● **PASSAGE**

And speaking of Reason, Baylen Linnekin quotes me in his column today about one of the USA’s most ridiculous alcohol laws, Utah’s “Zion Curtain.”
I awoke yesterday morning to the news I’ve been dreading for years: The FDA’s Center for Tobacco Products announced that it will extend its authority over cigarettes to all tobacco products, including cigars and e-cigarettes. When I last covered this topic, the FDA was considering a proposal (“Option 2”) to exempt premium cigars from some of the agency’s more onerous regulations. I was optimistic that the agency might take this path, allowing it to concentrate resources where they might do more good and avoiding conflict with politically vocal cigar smokers. Unfortunately, as I write at Reason, that optimism was misplaced:
As of yesterday, Option 2 is dead. And so, perhaps, is innovation in the cigar business.
Cigars that were on the market in 2007 will be allowed to remain for sale, but any cigars introduced since then will have to endure the same sort of regulatory hassles as Hestia tobacco. If they can’t prove they’re substantially equivalent to existing products—not just in their composition or their effects on smokers, but in their essentially unknowable potential health impacts on the population as a whole—then they will be ordered off the market.
It’s hard to predict what those applications will cost, but the most likely outcome is that the market for cigars will soon become a lot less diverse and a lot more boring. (Cuban cigars, which by definition were not legally on the US market in 2007, will obviously not be grandfathered in.)
Read the rest here.
This week at Reason, I look at the proposed Mexican law that threatens small producers of mezcal:
That legislation is NOM 199, a proposal that would place additional restrictions on some of the least advantaged producers of agave spirits just as just as mezcal is finally beginning to receive the global acclaim it deserves. These distillers are already forced to compete without using the word “mezcal” on their labels; the term is governed by Denomination of Origin (DO) regulations that limit its use to just seven states in Mexico. Producers outside of those regions make spirits historically and informally known as mezcal, but they’re not permitted to call it that on their labels or when exporting. Instead, they must market their products as “destilado de agave,” or agave distillate.

(Stored data)
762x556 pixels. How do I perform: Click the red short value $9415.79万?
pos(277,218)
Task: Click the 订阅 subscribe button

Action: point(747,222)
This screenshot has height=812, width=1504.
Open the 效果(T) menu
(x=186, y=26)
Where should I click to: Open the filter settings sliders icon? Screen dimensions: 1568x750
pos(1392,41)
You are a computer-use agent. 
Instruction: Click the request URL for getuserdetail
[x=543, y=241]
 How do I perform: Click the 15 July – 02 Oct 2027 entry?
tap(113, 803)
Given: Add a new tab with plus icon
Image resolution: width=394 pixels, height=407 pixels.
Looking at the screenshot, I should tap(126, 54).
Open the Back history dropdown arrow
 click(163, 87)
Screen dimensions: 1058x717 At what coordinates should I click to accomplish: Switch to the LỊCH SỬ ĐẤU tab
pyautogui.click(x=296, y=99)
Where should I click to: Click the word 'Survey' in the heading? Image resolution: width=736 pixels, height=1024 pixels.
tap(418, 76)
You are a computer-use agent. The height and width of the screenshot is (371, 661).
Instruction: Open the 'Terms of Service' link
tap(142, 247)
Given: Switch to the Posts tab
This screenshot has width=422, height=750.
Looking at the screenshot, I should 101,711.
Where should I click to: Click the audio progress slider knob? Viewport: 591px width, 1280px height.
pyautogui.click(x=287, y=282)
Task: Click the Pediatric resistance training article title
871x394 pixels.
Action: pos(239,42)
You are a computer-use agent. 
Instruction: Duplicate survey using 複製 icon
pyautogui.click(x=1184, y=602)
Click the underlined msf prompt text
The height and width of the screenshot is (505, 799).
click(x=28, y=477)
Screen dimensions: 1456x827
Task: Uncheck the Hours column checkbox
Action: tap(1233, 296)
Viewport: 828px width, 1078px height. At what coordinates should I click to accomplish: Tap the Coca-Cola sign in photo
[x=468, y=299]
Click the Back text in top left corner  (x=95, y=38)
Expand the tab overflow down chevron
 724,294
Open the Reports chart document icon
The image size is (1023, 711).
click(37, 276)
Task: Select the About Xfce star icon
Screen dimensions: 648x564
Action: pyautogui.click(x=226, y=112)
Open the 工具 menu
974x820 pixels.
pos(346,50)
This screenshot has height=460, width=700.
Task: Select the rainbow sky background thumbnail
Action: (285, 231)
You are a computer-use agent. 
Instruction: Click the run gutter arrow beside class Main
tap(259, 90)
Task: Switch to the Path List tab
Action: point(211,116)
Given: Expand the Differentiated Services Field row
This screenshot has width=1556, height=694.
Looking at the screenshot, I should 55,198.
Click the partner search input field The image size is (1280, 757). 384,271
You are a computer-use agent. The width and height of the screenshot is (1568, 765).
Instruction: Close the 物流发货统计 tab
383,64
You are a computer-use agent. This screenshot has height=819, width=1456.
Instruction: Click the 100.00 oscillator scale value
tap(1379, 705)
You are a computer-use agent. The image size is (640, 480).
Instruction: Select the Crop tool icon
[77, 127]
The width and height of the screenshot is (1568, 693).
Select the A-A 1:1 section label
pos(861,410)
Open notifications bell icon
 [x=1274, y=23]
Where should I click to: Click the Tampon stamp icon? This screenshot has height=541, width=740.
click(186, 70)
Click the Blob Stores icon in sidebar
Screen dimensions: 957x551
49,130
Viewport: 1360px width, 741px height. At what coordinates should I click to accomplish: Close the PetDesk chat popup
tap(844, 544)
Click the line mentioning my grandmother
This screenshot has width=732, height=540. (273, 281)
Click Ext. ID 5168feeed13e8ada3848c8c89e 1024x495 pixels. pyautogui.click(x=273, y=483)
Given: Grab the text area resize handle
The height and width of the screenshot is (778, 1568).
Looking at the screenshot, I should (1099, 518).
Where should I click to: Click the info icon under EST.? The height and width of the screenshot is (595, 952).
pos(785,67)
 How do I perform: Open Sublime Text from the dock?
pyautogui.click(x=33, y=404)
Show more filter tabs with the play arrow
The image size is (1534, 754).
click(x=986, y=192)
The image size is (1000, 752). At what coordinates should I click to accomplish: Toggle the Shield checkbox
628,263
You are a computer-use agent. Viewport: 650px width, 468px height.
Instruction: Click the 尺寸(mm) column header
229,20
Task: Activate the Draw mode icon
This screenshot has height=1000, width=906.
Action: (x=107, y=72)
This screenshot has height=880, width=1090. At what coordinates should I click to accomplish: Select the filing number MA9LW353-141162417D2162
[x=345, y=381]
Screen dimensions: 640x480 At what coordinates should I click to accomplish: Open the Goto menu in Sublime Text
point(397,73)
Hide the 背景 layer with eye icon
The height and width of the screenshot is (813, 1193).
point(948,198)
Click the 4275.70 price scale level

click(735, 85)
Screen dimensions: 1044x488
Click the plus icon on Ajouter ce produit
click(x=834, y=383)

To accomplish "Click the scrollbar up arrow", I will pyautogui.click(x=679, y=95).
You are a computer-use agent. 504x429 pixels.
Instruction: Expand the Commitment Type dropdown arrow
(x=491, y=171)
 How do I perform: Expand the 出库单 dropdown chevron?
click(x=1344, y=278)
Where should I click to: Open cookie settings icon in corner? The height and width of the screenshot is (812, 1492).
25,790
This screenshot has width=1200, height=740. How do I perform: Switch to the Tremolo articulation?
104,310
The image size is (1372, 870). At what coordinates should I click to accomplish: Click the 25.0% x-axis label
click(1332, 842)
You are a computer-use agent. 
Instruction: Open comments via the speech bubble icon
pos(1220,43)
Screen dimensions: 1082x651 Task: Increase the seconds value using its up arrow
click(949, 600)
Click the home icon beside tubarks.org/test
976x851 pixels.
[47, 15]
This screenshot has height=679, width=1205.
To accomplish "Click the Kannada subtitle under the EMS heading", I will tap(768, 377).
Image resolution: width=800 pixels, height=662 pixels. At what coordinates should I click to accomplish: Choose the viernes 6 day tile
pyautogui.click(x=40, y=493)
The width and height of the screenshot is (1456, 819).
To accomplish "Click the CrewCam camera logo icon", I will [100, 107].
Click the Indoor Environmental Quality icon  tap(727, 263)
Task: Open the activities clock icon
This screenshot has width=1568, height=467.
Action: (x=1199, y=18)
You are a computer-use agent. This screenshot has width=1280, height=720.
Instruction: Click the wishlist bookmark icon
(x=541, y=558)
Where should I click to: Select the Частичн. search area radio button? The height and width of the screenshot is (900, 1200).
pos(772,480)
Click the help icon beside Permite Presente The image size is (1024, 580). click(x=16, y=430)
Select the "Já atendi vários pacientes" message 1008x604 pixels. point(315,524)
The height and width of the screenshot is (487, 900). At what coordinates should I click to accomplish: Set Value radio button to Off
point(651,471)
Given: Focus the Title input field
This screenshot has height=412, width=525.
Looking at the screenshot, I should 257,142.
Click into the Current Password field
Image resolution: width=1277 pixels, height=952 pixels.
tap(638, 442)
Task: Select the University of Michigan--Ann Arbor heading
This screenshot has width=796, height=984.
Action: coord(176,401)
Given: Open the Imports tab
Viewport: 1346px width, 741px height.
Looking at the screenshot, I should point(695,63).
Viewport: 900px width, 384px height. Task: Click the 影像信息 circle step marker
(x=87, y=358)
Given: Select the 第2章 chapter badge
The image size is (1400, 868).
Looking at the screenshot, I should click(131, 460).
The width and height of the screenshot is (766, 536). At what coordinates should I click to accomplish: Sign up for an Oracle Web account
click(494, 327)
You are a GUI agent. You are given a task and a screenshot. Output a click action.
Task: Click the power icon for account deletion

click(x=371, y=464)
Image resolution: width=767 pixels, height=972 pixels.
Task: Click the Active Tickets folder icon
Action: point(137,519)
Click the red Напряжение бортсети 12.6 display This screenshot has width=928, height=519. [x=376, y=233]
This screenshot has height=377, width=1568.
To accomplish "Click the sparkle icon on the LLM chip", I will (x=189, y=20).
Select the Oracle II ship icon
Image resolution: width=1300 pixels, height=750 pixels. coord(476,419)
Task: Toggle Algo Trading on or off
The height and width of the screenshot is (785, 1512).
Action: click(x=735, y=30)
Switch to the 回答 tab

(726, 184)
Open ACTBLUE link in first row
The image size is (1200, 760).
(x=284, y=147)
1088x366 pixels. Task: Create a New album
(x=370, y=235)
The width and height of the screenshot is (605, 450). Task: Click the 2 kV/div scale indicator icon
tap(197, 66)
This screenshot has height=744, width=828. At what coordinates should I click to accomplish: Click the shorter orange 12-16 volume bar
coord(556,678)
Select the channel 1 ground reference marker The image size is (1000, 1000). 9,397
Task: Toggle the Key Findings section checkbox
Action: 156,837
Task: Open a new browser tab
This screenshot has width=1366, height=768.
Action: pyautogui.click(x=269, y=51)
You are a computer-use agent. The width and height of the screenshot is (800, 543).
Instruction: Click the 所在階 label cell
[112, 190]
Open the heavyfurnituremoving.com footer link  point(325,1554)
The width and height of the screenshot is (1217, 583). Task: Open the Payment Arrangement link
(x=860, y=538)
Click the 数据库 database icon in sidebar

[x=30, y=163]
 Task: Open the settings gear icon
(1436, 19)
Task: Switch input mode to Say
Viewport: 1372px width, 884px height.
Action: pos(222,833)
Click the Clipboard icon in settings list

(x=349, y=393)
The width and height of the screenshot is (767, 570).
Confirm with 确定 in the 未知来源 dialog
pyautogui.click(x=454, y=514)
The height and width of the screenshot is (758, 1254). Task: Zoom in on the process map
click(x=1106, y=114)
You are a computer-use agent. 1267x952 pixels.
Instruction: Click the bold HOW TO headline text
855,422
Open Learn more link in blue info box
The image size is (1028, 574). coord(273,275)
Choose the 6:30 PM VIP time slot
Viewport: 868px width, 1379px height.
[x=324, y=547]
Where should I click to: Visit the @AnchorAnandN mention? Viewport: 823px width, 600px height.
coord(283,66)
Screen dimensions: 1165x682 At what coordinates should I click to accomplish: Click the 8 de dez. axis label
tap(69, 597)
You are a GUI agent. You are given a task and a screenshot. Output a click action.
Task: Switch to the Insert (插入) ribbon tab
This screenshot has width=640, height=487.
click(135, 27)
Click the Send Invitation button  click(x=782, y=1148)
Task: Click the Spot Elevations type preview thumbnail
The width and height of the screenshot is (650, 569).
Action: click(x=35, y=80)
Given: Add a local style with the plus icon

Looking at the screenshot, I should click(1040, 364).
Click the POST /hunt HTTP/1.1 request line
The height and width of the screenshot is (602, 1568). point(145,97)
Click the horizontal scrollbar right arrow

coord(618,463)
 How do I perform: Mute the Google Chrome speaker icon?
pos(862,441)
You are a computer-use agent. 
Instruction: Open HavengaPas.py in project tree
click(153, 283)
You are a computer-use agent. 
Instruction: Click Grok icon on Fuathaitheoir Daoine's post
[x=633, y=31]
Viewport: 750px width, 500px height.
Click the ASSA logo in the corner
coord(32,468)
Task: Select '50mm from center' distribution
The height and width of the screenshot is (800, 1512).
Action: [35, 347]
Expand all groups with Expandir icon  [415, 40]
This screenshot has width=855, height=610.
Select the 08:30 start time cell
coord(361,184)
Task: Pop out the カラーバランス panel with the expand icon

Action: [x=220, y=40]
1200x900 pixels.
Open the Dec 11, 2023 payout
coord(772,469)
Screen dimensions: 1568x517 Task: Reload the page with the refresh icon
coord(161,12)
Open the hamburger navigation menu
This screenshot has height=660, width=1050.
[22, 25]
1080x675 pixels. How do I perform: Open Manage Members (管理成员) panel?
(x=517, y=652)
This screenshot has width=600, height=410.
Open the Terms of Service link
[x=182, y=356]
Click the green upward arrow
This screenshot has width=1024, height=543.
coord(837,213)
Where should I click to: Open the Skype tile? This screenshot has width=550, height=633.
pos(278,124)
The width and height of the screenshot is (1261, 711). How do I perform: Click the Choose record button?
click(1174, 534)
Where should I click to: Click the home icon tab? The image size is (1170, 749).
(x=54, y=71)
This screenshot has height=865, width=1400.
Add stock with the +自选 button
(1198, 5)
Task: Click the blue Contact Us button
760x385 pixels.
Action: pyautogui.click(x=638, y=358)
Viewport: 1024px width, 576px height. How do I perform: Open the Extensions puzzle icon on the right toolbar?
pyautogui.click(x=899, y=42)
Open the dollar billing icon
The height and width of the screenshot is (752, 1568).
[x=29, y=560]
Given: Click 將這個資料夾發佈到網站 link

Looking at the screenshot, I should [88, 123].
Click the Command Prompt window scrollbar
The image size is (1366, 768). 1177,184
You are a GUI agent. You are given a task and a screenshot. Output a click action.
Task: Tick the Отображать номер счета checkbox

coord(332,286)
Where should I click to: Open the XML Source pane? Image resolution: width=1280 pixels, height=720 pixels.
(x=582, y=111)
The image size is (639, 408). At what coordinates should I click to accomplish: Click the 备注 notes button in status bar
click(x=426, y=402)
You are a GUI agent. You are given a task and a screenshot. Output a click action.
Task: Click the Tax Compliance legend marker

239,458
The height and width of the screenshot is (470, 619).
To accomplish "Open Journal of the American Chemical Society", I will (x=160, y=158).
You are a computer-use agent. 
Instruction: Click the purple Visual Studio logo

● **TASKS TO COMPLETE**
a – In the passage, what must agave spirit producers outside the mezcal Denomination of Origin regions call their products when labeling or exporting them?
b – List every law, proposal, or set of regulations that the passage refers to by a specific name.

● **ANSWERS TO THE EXERCISES**
a – They must market them as "destilado de agave," or agave distillate.

b –
- Utah's "Zion Curtain"
- Option 2 (the FDA proposal to exempt premium cigars)
- NOM 199
- Denomination of Origin (DO) regulations